不食と断食、同じようなものに見えがちですが、実際は全く違うものです。山田さんの文章は、その違いをわかりやすく説明してくれました。
まず、「不食」というものは、全くあるいは殆ど(1日青汁一杯程度)食べない生活を日常とする事です。対して、「断食」は病気の治療や健康促進の為に、数日間食を断つ事です。つまり、不食は食べない事が日常で、断食は非日常なのです。
この違いは、行う人の意識が作り出しています。断食を行う人には、「食べないと生きられない」という意識があります。食べなくても生きられると分かっていても、潜在意識が食を意識しているのです。だからこそ、数日間しか食を絶たないのです。
不食者には、このような意識はありません。潜在意識から、不食を信じているのです。だからこそ、食べない事を心から楽しめ、危機感を感じずに日常にできるのです。
これを読んで、自分の甘さに気付いてしまいました。自分は週に数日断食するだけで満足してしまっていました。食への執着があったからこそ“断食”していたのです。不食を目指している訳ではありませんでした。
不食が絶対正しい訳では無いと思います。しかし、日本人がグルメ情報を垂れ流し、海外から食物を買い漁り、営利や些細な満足感の為にそれを投げ捨て、スイーツや焼肉を口にぶち込んでいる最中にも、少食すらできずに飢えている国もあります。日本人だけが飽食をしても許される、という事は無いでしょう。
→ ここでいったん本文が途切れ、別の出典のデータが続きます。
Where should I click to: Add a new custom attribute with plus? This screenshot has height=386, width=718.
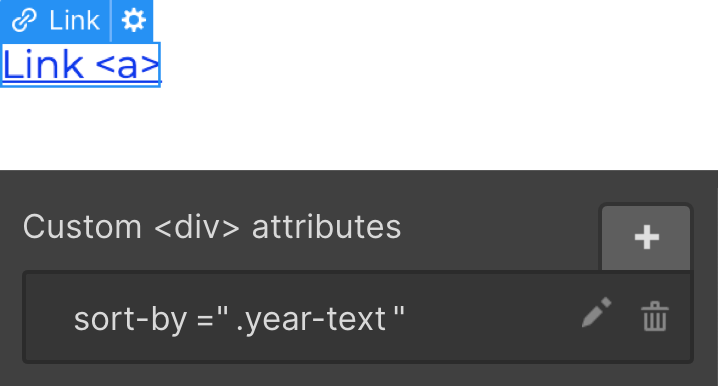tap(646, 237)
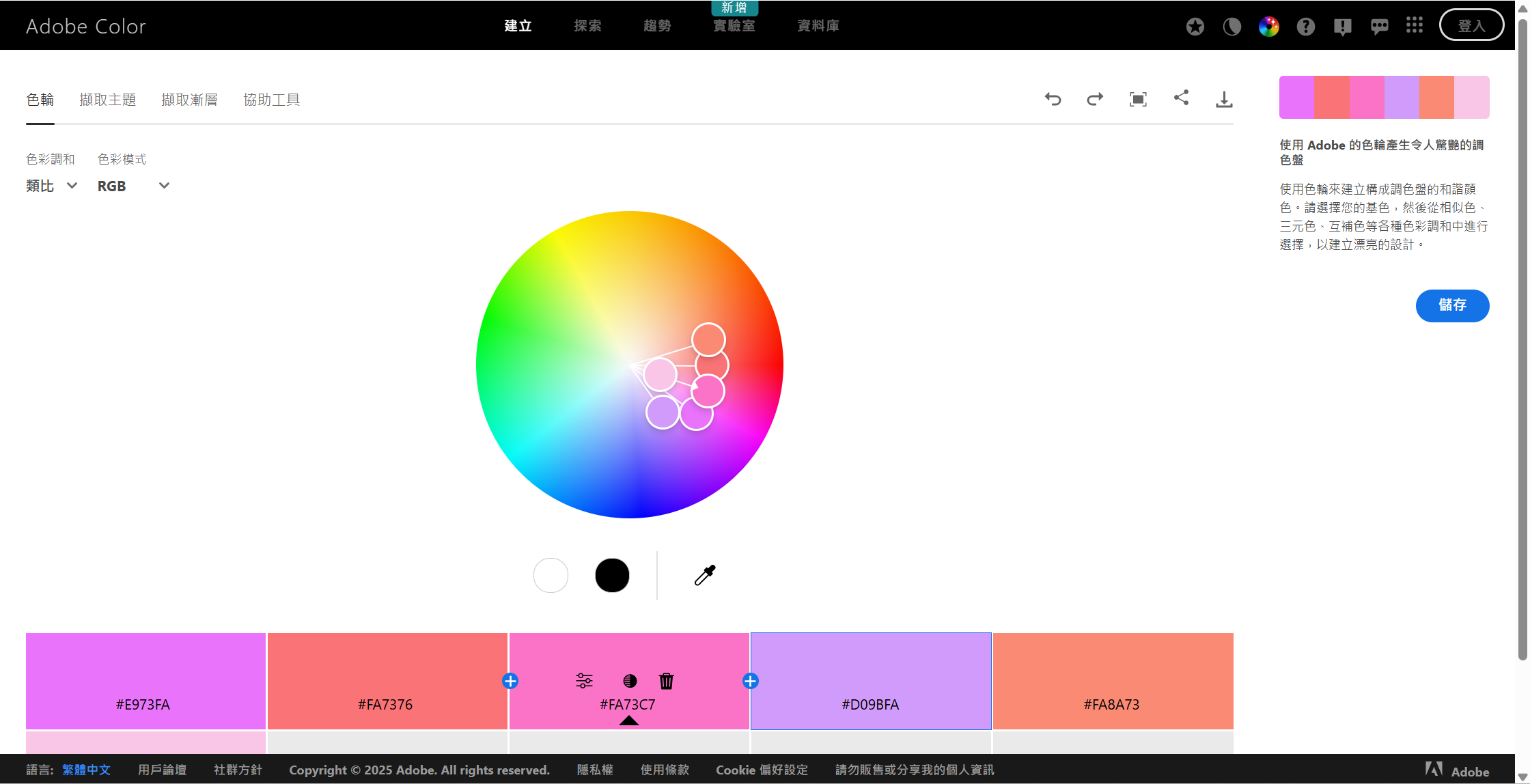Image resolution: width=1530 pixels, height=784 pixels.
Task: Select the white background circle
Action: [x=551, y=575]
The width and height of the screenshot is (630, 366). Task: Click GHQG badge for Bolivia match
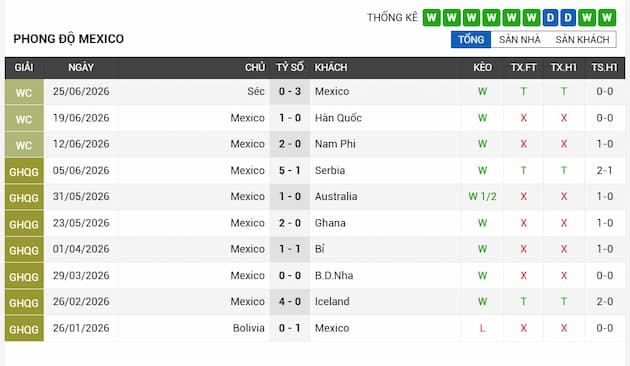click(x=24, y=329)
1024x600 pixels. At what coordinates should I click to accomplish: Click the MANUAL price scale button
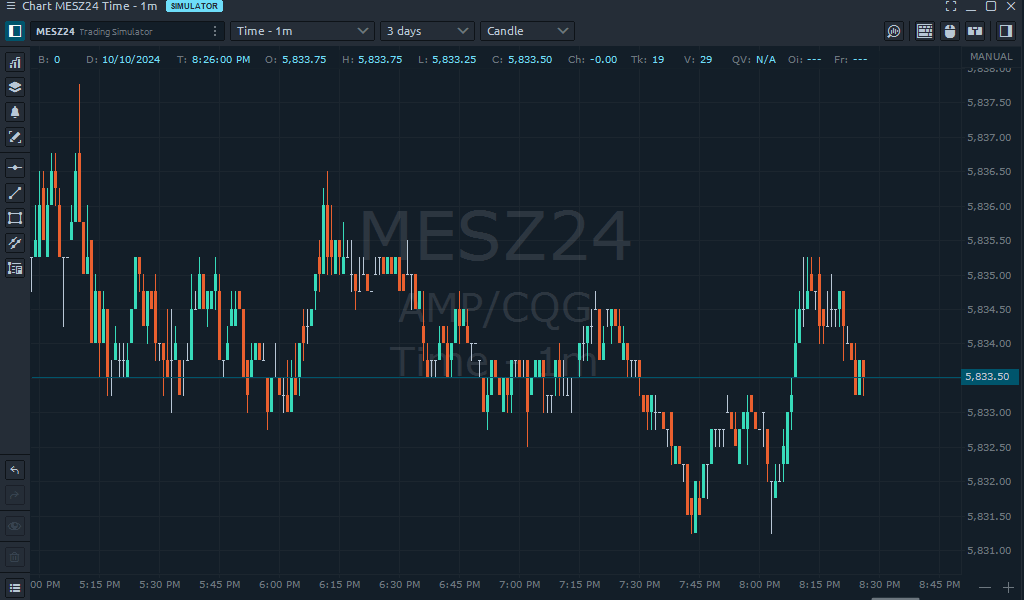(991, 57)
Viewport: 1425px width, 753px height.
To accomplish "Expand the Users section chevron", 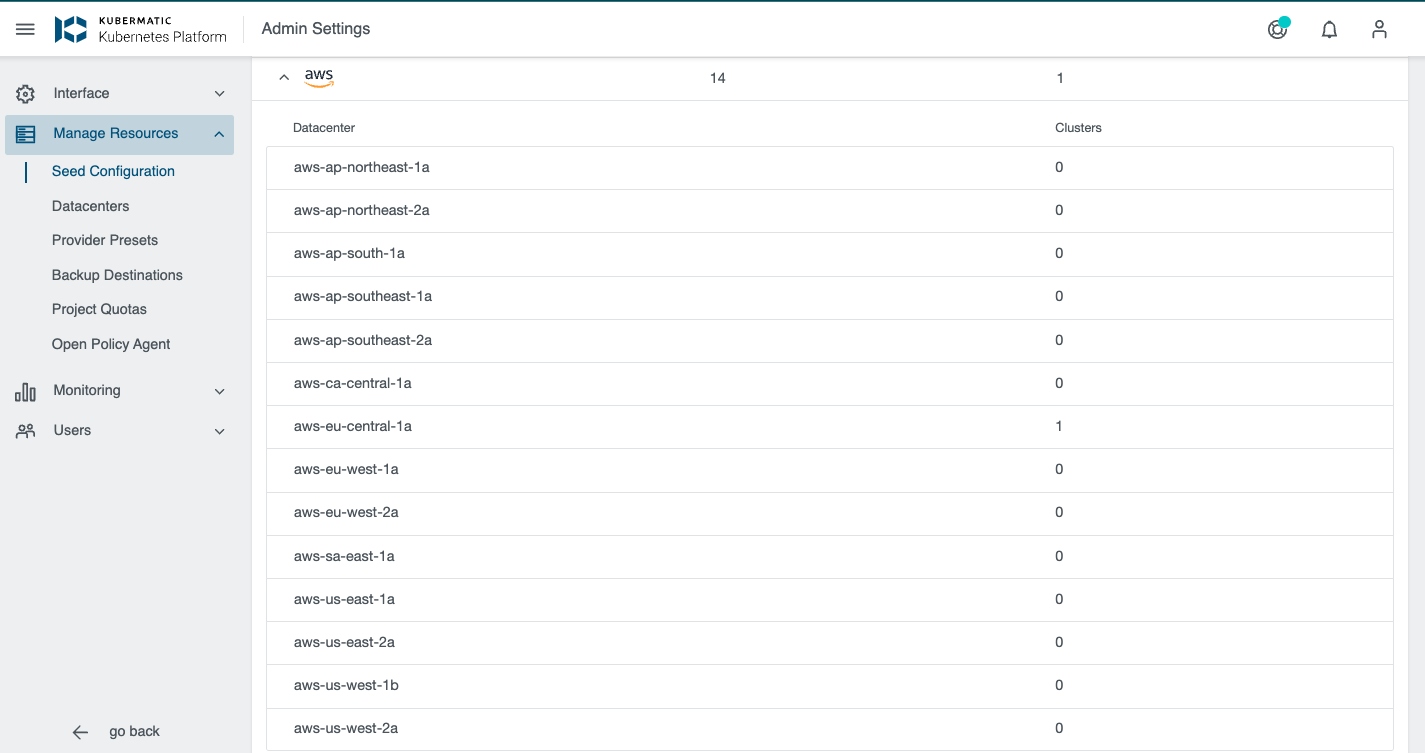I will [x=220, y=432].
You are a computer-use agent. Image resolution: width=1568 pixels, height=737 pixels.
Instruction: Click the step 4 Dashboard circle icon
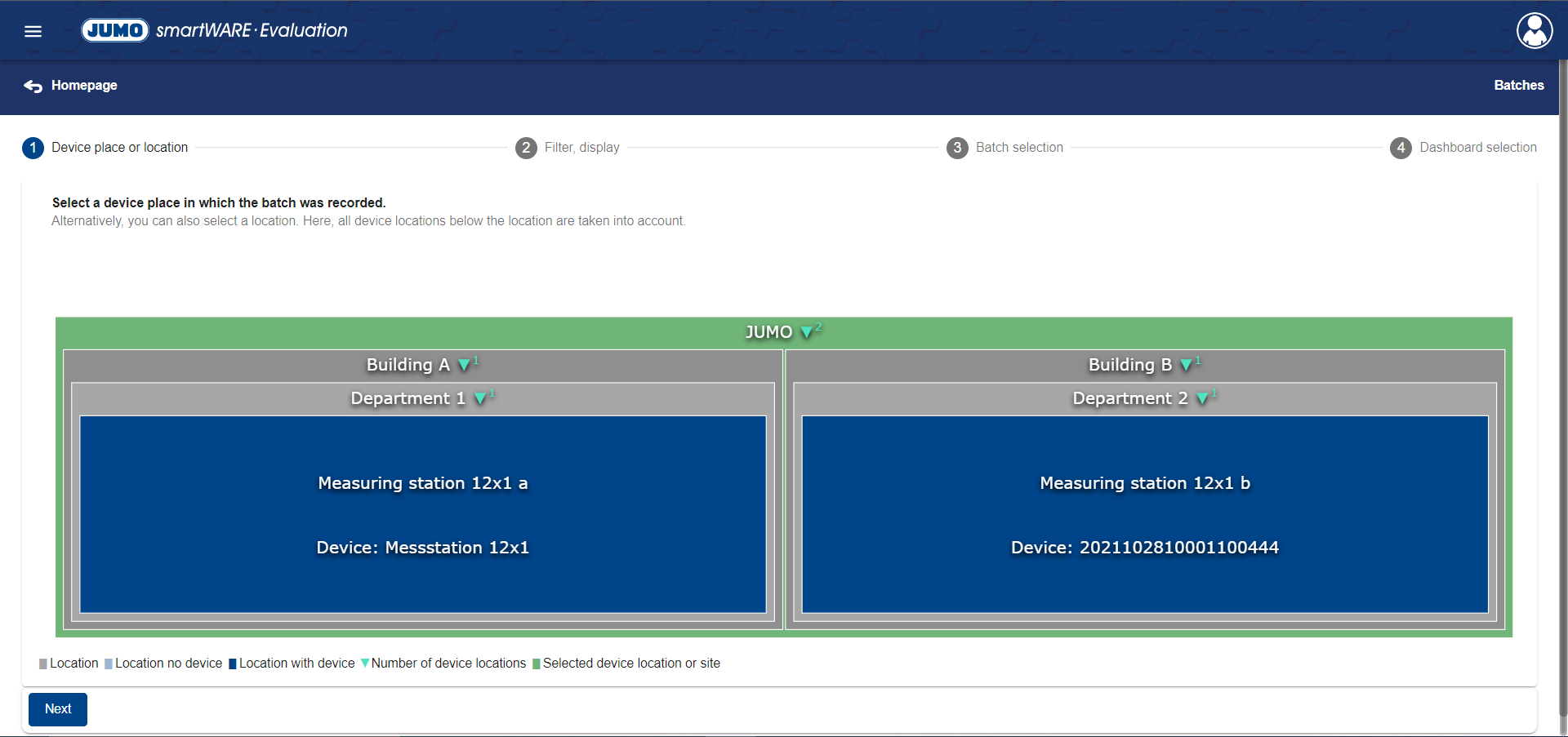1401,148
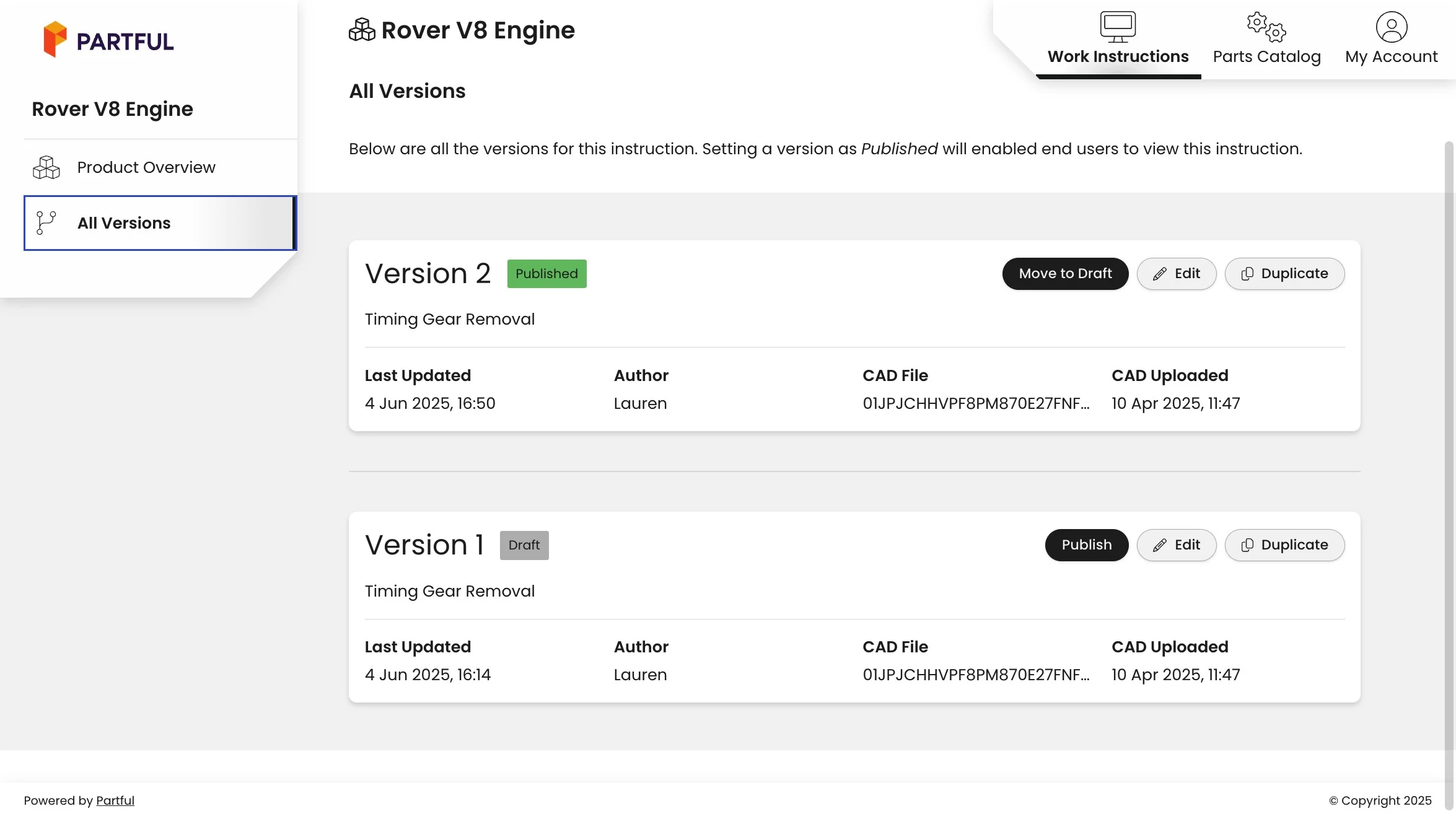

世界の食料や砂漠化の事情を考えれば、世界中の人々が飽食を楽しむのは無理なのがよく分かります。本当の食物というのは、地球の大自然からもたらしてくれたものです。どんなに人間の科学技術が進歩しても、これを再現するのは不可能でしょう。仮にできても、糖尿病や戦争といった別の問題が生まれてしまうでしょう。
山田鷹夫さんも仰っていましたが、まず大事なのは少食になれる事です。流石に、いきなり不食は無理があるようです。少食に移行する過程で、食への依存心が消えていくそうです。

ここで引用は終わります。